**Exercise prompt**
In the excerpt below on drug craving in rats, after how many days of abstinence did lever pressing peak?

**Page excerpt**

= = = = =

We can study relapse by training animals to self-administer drugs such as cocaine. For example, rats can learn to press a lever to receive an infusion of a drug paired with a cue (a conditioned stimulus), such as a tone or a light. After training, the rats continue to press the lever to seek the drug, even if this behavior no longer delivers it. In addition, their lever pressing in response to cues increases with time for several months after their last drug exposure. This phenomenon, known as incubation of drug craving, mirrors the increase in cravings reported by abstinent drug users.
In drug users, cues such as the crack pipe or syringe used to take the drug can later contribute to drug relapse during abstinence. Most studies modeling this phenomenon have focused on how the rats respond to a conditioned stimulus that signaled the delivery of a drug during training. However, a second type of signal, known as the discriminative stimulus, can also influence relapse. Discriminative stimuli are sets of cues that signal whether drugs are about to become available or not; for example, the presence of people selling drugs on a street corner as opposed to the presence of police.
Madangopal et al. now show that discriminative stimuli – in the absence of conditioned stimuli – can also control the incubation of drug craving. Rats learned to press a lever in response to a light signaling the availability of cocaine (the positive discriminative stimulus), and to avoid responding to a different light indicating that cocaine was unavailable (the negative discriminative stimulus). When tested during abstinence, the rats only increased their lever pressing to the first light over time, i.e., they showed an incubation of drug craving controlled by the positive discriminative stimulus. Lever pressing peaked after 60 days of abstinence and persisted for up to 300 days (almost half the rats' lifespan). By contrast, the same discriminative stimuli did not trigger increased lever pressing when used to signal the availability of a palatable food.

= = = = =

**Supplied records**
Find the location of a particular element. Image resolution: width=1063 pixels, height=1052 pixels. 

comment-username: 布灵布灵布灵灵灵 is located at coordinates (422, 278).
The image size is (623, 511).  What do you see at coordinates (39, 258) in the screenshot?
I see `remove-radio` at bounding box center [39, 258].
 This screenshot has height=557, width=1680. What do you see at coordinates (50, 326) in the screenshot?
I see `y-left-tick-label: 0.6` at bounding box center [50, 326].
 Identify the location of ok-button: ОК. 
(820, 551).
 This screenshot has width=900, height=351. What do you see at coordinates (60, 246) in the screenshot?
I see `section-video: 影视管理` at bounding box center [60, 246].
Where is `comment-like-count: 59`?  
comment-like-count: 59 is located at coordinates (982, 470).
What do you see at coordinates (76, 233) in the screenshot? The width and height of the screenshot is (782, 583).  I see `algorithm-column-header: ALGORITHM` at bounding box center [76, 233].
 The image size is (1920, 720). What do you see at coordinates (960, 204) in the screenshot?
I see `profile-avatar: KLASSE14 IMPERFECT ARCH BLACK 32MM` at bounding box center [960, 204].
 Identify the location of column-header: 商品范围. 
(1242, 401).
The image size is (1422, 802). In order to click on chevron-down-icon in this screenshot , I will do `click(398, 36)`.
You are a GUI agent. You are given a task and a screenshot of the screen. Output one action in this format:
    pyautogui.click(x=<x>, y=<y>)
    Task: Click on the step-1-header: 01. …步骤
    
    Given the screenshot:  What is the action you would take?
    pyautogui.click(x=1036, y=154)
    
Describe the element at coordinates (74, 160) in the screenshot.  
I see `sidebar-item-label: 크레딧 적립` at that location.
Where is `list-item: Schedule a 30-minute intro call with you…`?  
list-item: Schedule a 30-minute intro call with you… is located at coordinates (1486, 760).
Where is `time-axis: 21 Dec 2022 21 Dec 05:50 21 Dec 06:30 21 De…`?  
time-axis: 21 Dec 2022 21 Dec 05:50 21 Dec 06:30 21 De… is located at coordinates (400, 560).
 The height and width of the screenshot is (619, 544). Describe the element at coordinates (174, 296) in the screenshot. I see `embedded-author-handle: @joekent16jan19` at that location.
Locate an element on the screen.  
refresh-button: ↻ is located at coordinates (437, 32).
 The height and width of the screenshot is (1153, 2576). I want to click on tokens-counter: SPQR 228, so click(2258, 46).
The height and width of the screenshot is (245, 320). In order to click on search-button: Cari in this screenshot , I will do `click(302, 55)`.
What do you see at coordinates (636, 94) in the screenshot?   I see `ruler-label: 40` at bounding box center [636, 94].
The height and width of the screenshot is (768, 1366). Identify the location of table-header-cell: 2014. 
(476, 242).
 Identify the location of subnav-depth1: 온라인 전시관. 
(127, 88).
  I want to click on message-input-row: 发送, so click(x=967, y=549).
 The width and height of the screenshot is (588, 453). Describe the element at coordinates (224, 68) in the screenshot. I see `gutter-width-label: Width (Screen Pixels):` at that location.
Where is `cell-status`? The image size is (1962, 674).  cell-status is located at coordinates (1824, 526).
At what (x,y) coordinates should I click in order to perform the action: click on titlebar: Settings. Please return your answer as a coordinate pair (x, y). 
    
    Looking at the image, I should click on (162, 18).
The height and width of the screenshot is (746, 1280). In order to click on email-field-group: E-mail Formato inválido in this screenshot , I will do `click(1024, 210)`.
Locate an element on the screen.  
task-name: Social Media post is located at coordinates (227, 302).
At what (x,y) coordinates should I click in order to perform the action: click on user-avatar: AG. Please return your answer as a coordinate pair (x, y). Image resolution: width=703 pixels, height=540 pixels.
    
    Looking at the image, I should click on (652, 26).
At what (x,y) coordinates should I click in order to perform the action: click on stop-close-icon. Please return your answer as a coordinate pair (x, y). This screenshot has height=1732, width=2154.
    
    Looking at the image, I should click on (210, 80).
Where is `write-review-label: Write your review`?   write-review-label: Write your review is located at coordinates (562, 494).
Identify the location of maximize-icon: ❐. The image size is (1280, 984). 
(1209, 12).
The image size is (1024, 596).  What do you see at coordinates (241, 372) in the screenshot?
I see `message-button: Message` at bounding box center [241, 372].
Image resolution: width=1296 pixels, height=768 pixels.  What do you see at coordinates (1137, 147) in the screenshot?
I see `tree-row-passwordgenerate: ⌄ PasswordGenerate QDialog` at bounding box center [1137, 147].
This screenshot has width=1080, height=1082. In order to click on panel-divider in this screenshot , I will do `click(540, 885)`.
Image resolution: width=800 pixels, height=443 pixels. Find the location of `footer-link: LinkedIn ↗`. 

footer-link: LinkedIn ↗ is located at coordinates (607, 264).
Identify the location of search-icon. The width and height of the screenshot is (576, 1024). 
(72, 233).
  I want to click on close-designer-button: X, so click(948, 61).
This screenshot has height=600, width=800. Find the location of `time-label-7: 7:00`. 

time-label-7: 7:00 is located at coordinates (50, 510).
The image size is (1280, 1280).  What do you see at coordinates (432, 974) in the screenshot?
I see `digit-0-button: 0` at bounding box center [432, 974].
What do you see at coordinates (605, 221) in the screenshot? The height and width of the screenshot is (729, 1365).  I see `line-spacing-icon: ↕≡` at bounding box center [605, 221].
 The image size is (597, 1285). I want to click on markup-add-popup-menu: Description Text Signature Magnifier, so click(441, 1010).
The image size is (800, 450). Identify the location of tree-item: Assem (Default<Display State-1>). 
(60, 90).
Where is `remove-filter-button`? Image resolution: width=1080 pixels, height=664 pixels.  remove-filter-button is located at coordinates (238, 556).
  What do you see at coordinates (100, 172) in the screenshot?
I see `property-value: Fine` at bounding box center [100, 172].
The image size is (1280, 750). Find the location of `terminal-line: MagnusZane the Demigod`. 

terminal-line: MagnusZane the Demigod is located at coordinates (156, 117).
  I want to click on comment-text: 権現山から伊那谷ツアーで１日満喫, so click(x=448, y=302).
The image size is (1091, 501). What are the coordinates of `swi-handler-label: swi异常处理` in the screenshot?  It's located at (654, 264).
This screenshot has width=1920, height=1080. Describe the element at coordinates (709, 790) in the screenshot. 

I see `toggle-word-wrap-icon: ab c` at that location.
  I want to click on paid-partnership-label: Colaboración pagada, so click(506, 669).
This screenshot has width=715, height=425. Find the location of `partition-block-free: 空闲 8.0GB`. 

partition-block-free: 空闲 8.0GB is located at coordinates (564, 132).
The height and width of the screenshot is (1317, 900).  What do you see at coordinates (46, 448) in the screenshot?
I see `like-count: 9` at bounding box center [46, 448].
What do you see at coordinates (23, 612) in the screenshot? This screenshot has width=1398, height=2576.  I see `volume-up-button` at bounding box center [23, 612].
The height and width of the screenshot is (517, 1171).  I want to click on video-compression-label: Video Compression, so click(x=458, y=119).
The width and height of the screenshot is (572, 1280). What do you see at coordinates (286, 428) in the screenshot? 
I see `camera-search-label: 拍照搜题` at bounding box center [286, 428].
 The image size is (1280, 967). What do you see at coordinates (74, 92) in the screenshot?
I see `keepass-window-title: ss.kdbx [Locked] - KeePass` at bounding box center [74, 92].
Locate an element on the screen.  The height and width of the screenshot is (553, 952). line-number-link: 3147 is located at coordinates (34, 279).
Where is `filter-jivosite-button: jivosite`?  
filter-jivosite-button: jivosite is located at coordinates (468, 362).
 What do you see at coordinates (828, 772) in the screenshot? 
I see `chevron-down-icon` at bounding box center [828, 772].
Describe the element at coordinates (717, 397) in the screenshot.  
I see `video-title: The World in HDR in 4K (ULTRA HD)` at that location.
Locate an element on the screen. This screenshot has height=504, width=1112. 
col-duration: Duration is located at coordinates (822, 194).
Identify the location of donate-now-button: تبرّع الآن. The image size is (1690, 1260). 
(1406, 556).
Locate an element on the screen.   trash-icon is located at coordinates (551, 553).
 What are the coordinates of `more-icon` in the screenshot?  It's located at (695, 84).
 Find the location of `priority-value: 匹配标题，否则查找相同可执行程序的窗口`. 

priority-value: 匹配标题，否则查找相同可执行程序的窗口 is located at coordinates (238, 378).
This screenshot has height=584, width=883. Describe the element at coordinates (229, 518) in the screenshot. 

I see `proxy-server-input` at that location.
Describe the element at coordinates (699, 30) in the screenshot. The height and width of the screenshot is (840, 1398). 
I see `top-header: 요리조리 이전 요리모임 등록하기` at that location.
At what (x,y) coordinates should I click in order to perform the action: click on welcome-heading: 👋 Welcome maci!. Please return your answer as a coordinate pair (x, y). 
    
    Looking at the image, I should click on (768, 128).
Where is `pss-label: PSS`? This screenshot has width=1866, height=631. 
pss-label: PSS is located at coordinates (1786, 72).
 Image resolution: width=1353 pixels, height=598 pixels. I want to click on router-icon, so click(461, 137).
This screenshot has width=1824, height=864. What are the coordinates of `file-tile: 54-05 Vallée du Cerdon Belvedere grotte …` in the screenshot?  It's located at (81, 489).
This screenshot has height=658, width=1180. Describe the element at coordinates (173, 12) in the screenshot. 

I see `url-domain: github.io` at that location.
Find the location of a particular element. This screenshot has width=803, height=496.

= = = = =

**Solution to the problem**
After 60 days of abstinence.